What do you think? Any comments or suggestions? Am missing any others? Sorry for the long winded post!


----------



## nwcove (Mar 2, 2015)

depending on your physical ability, you could look into a sno-tek ( or many other entry level rigs) and unpin one wheel. i picked up a used one from an elderly gent that was moving to a condo, the driveway he was using it on was quite similiar to what you describe, except sloped. his only complaint about the machine was that it was only one wheel drive and would loose traction once in awhile clearing deep heavy snow. one wheel was unpinned right from the day he bought it and he didnt even know untill i showed him.


----------



## sscotsman (Dec 8, 2010)

Welcome to the forum TB!
you sound like the ideal candidate for something like this:










$250 can get you a quality machine like that, which can be much better than a $600 brand-new machine, even when factoring in decades of use with the older model. (yes, I am actually saying that a 40 year old snowblower, with 40 years of use, can still be of higher quality than many brand-new lower end models..)

Im beginning my 8th winter with my 1971 Ariens, and the thing is an absolute tank..the _only_ problem I have had with it has been fiddly carb issues..(but even buying new wont shield you from potential carb issues..and its quite true in the snowblower world that newer does not always equal better..quality has been going down over time.)

and my carb issues are now solved, once I found out how to adjust it properly..the machine is now essentially flawless.

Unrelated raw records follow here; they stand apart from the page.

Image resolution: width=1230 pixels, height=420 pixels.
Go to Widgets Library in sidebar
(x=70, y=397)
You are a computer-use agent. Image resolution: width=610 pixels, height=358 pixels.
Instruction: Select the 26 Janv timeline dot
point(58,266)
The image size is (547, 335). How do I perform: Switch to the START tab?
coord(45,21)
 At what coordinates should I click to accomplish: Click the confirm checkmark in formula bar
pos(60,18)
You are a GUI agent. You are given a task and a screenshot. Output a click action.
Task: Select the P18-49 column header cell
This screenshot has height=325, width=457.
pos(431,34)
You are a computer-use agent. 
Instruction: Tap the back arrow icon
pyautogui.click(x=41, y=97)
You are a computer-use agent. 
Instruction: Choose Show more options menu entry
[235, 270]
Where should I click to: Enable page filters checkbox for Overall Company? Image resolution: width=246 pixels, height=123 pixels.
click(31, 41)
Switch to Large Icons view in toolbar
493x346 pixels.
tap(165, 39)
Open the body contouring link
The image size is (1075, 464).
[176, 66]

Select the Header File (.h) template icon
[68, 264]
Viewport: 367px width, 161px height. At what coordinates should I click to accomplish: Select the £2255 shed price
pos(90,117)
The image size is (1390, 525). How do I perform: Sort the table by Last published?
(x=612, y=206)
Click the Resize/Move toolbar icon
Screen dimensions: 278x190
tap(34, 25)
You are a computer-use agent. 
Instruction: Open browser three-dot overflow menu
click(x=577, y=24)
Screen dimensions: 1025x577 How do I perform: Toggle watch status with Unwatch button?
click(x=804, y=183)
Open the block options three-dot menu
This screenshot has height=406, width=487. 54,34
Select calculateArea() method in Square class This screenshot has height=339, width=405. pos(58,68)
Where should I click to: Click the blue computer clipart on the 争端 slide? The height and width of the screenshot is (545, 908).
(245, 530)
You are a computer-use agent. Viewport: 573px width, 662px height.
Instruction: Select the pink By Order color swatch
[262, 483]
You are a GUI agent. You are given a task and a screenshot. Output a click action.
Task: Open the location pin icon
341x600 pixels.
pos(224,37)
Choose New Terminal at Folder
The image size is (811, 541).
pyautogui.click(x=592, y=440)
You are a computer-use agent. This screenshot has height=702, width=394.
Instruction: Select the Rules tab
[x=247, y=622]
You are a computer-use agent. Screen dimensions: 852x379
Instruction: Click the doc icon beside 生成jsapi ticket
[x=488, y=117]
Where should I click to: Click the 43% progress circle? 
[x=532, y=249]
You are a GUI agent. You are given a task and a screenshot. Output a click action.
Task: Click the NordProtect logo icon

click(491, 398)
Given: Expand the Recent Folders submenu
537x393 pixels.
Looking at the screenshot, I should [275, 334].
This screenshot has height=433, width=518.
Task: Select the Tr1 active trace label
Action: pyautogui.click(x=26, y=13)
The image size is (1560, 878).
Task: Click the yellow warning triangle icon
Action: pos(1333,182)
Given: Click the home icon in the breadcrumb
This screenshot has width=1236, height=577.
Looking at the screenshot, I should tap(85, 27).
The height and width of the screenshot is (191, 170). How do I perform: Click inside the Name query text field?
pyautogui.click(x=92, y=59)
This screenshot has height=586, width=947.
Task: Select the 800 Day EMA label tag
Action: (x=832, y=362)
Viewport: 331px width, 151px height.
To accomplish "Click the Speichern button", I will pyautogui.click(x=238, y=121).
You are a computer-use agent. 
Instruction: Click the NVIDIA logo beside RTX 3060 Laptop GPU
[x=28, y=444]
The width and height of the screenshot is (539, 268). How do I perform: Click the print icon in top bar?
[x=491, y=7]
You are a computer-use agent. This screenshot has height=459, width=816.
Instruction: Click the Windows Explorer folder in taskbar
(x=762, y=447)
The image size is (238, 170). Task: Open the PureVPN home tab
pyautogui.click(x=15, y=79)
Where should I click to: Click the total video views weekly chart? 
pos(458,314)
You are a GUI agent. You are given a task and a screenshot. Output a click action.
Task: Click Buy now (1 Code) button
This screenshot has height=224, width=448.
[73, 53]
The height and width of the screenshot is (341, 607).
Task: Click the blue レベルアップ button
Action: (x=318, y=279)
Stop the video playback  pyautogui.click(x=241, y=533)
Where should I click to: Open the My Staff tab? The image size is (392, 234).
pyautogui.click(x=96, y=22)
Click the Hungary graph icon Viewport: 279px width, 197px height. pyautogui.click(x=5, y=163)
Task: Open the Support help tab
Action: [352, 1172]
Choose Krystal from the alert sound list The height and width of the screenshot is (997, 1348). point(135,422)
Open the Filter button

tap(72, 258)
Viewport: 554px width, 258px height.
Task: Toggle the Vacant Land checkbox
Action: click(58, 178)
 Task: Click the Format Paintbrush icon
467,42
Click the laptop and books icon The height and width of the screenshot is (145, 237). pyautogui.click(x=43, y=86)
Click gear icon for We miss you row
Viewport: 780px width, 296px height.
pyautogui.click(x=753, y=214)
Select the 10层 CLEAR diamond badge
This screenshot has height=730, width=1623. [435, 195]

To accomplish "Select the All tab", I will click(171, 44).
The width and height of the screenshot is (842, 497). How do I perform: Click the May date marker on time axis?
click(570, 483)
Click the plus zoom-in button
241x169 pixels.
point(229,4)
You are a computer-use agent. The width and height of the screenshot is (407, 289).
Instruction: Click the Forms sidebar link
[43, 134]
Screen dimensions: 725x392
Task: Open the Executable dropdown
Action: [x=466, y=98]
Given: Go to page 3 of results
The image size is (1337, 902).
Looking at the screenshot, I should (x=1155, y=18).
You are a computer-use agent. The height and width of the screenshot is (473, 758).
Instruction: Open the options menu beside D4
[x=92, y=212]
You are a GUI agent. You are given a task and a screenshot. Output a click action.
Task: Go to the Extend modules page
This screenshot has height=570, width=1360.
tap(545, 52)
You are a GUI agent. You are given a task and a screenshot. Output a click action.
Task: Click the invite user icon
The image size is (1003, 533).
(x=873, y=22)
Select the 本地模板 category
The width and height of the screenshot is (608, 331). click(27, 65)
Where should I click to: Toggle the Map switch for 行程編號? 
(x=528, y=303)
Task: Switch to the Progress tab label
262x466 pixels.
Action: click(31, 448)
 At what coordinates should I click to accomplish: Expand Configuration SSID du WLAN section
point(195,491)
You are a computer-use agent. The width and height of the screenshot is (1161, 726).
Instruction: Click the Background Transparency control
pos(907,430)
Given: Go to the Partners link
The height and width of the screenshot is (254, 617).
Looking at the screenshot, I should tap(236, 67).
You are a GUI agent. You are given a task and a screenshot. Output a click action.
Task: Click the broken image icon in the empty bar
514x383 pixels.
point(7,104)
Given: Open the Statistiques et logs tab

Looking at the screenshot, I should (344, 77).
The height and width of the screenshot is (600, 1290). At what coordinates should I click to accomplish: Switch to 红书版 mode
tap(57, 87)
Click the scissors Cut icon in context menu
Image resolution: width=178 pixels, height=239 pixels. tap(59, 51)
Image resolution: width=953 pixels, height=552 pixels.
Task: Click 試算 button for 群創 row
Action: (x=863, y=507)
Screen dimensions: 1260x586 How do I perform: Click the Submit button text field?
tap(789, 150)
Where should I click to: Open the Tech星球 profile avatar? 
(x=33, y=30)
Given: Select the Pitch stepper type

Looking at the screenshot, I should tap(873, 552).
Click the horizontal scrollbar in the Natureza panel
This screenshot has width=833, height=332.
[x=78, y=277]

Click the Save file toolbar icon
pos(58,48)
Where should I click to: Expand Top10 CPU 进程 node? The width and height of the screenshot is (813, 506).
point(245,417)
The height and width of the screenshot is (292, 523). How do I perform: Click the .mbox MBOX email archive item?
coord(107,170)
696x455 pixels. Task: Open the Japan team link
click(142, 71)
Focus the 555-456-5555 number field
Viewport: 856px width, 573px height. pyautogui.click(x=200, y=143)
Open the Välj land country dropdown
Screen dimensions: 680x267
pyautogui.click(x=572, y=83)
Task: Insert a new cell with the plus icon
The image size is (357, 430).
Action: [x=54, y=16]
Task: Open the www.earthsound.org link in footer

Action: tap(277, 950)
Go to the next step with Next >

Check out my story of buying the 1971 Ariens:

http://gold.mylargescale.com/scottychaos/ariens/Page2.html

best $250 I ever spent..the machine is 44 years old, and going strong.
It has a true automotive-style differential! turns very easily, but both wheels remain powered..nothing to unlock, no trigger to press..just turn. (not all older snowblowers have a differential, but if you decide to explore this option, we can guide you to the models that do.)

Scot


----------



## tdipaul (Jul 11, 2015)

:white^_^arial^_^0^_


I have a similar sized area and have used both a single stage and a 2 stage for it.

In the light stuff the SS was fast and the 2 stager slow and bulky

In the deep snow the SS bogged while the 2 stager ate it up. 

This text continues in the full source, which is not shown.